_STORED DATA_
>>>

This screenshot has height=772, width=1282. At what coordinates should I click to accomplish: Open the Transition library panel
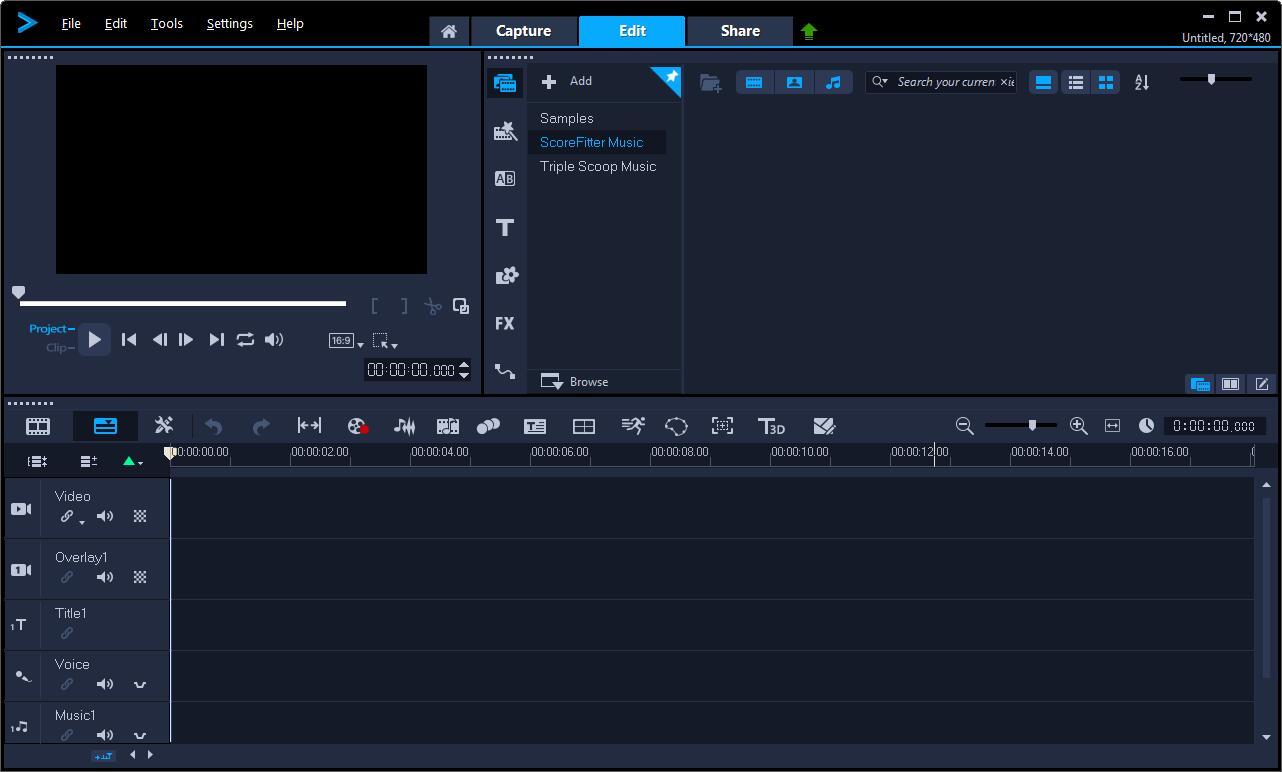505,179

<<<
>>>

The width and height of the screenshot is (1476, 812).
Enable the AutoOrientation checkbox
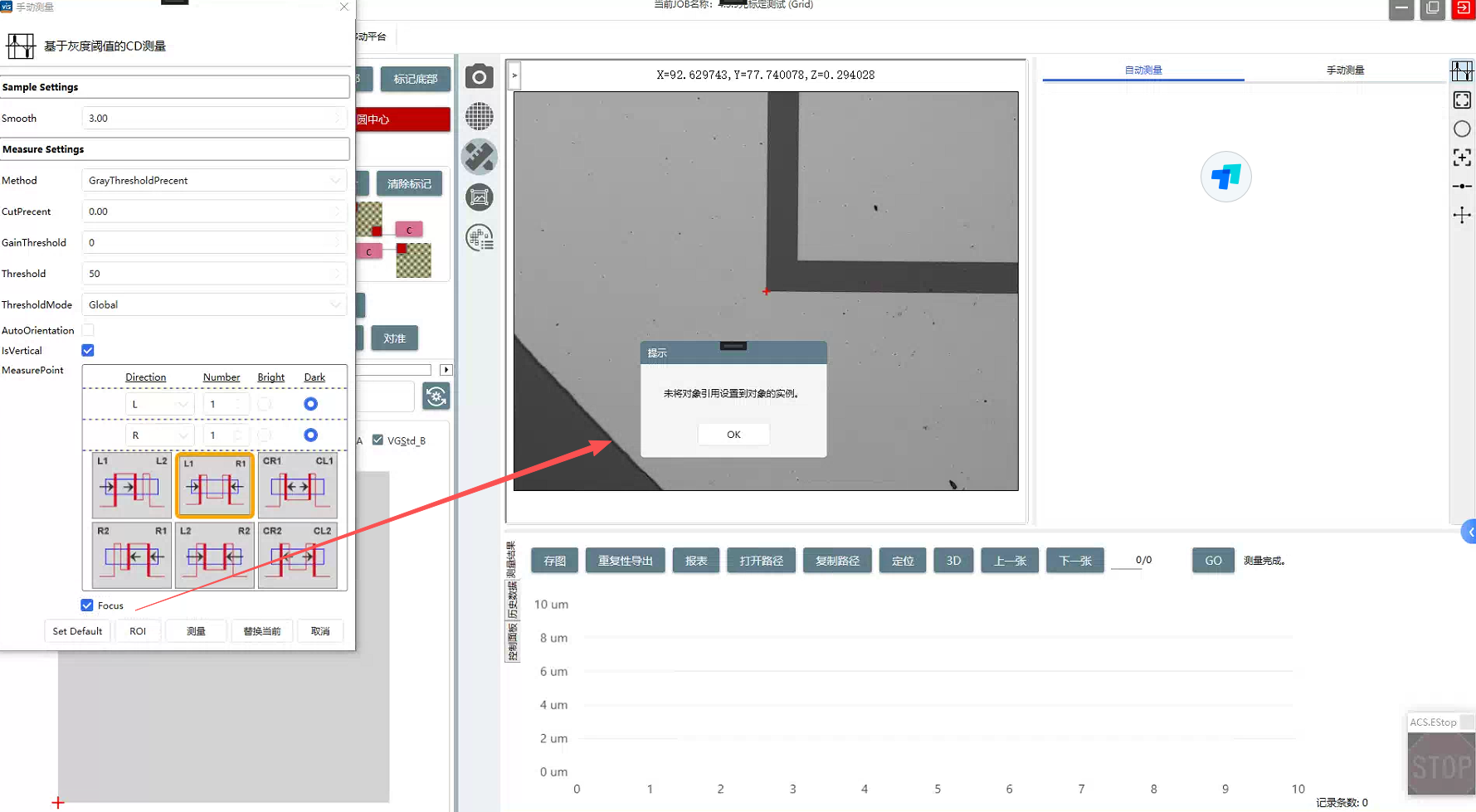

<<<
>>>

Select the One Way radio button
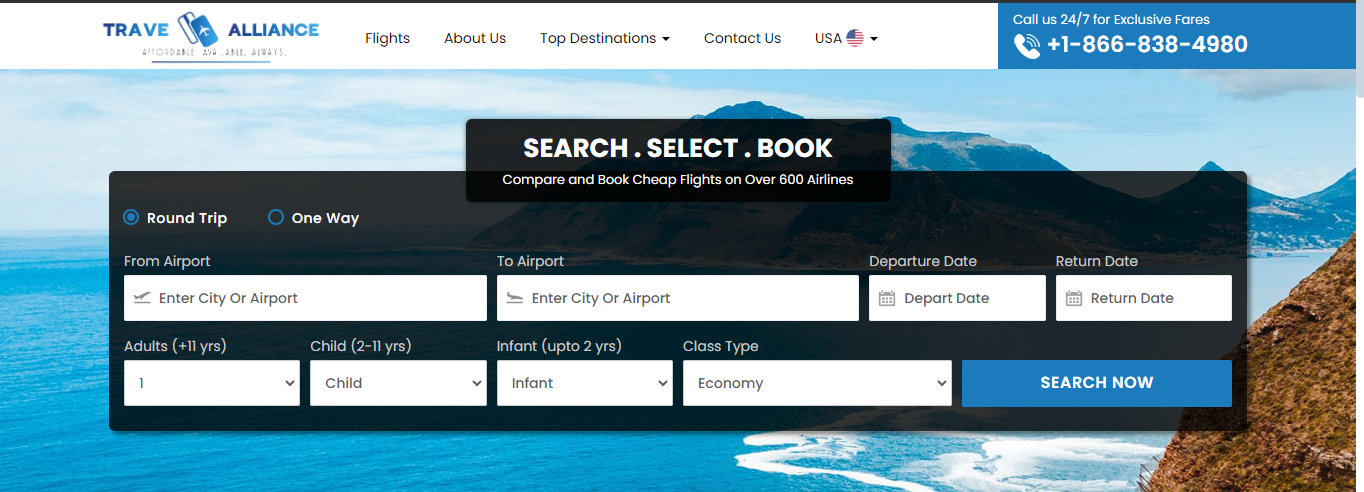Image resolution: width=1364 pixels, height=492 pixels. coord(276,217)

<<<

Could you repeat exactly the lines above from the line with "The width and" up to and including the line with "Enable the AutoOrientation checkbox", and only those?

_COMPLETED TASK_
The width and height of the screenshot is (1476, 812).
Enable the AutoOrientation checkbox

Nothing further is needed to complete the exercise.